[Selected text]:

>>>

Our Chief Executive, Dave Trimingham, considers the implications of the revised standard method and whether we are making progress.

Over last weekend I poured a large glass of red and digested Chris Young QC’s tour de force on the proposals for revising the standard method (SM) for assessing housing needs. Here I add a few personal thoughts on the journey towards a way of delivering the right amount and type of housing across England.

My first observation is that Government has listened:

The proposed SM now starts with the end in mind. The end in this case is the delivery, on the ground, of 300,000 new homes a year. The proposal accepts that we have to start by planning for significantly more than that (337,000 as proposed) to allow for “slippage” between what is planned and what is built.

The move to a starting point for assessing housing need that includes a baseline which uses the current housing stock of an area is also hugely positive. Underlying drivers of the need for more homes include factors such as birth rates, longevity and changing household circumstances. Give or take, these don’t vary wildly across the country. Using stock rather than household projections removes from the equation factors such as the effects of economic cycles, the availability of housing, and its price (which in many ways have contributed to the housing crisis). It is in short a truer reflection of actual need, and where it is likely to originate. It has the added advantage of being more stable and predictable as a basis for plan-making.

So that is several steps in the right direction. But it could be better still.

When a review of the SM was first mooted by Government it was at least partly in response to concerns about the national distribution. The current SM produces figures well above what has previously been planned for in some areas and, perversely, figures below what was being planned for in others. There was a notable South-North divide (see Figure 1).

<<<

Pointing records for text and matching elements:

>>>

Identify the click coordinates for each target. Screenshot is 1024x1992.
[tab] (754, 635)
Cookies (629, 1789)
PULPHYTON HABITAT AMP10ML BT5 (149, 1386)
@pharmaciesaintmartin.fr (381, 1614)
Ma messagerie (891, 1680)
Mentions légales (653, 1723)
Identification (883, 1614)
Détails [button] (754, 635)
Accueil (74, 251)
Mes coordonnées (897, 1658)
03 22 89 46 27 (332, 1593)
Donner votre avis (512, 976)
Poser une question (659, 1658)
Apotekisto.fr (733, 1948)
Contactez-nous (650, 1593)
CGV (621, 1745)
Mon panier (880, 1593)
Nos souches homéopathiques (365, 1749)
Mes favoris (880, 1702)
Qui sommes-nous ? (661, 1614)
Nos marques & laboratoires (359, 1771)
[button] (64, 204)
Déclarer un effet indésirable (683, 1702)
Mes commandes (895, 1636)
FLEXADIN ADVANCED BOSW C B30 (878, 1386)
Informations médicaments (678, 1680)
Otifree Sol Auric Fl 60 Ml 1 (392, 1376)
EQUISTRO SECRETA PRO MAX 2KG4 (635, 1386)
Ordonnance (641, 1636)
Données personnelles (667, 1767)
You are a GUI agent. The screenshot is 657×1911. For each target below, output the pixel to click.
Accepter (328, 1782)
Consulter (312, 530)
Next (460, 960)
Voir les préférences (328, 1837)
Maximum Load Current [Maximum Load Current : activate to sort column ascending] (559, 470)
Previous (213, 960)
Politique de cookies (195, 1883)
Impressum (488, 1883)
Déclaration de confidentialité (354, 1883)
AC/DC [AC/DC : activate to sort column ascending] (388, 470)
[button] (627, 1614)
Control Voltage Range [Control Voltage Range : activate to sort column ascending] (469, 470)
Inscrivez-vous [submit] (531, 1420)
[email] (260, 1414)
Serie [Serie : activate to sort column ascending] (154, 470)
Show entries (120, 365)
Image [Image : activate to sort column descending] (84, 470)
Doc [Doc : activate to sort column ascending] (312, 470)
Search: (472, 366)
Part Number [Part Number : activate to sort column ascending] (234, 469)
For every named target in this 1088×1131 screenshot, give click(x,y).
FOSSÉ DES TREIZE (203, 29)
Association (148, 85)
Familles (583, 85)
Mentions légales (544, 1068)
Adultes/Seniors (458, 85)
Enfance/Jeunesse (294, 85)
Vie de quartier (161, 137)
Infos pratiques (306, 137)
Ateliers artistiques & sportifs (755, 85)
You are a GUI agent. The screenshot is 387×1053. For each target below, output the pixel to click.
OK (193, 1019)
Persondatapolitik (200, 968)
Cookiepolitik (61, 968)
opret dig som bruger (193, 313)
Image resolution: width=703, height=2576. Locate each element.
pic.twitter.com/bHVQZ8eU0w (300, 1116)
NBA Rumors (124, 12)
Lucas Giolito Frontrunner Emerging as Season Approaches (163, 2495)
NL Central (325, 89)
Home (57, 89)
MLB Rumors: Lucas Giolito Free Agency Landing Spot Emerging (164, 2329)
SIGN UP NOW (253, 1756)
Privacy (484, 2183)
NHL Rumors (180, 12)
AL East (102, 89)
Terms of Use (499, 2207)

<<<

[Task instructions]:
1 > In the piece on housing need, how many new homes a year is the proposed standard method meant to deliver on the ground?
2 > In the records, rename "activate" to "click" in everything from the line containing "[email] (260, 1414)" down to the line containing "Search: (472, 366)", keeping all else the same. Give only those lines.
The text and the records have nothing to do with each other.

[Complete answers]:
1 > 300,000 new homes a year.

2 >
[email] (260, 1414)
Serie [Serie : click to sort column ascending] (154, 470)
Show entries (120, 365)
Image [Image : click to sort column descending] (84, 470)
Doc [Doc : click to sort column ascending] (312, 470)
Search: (472, 366)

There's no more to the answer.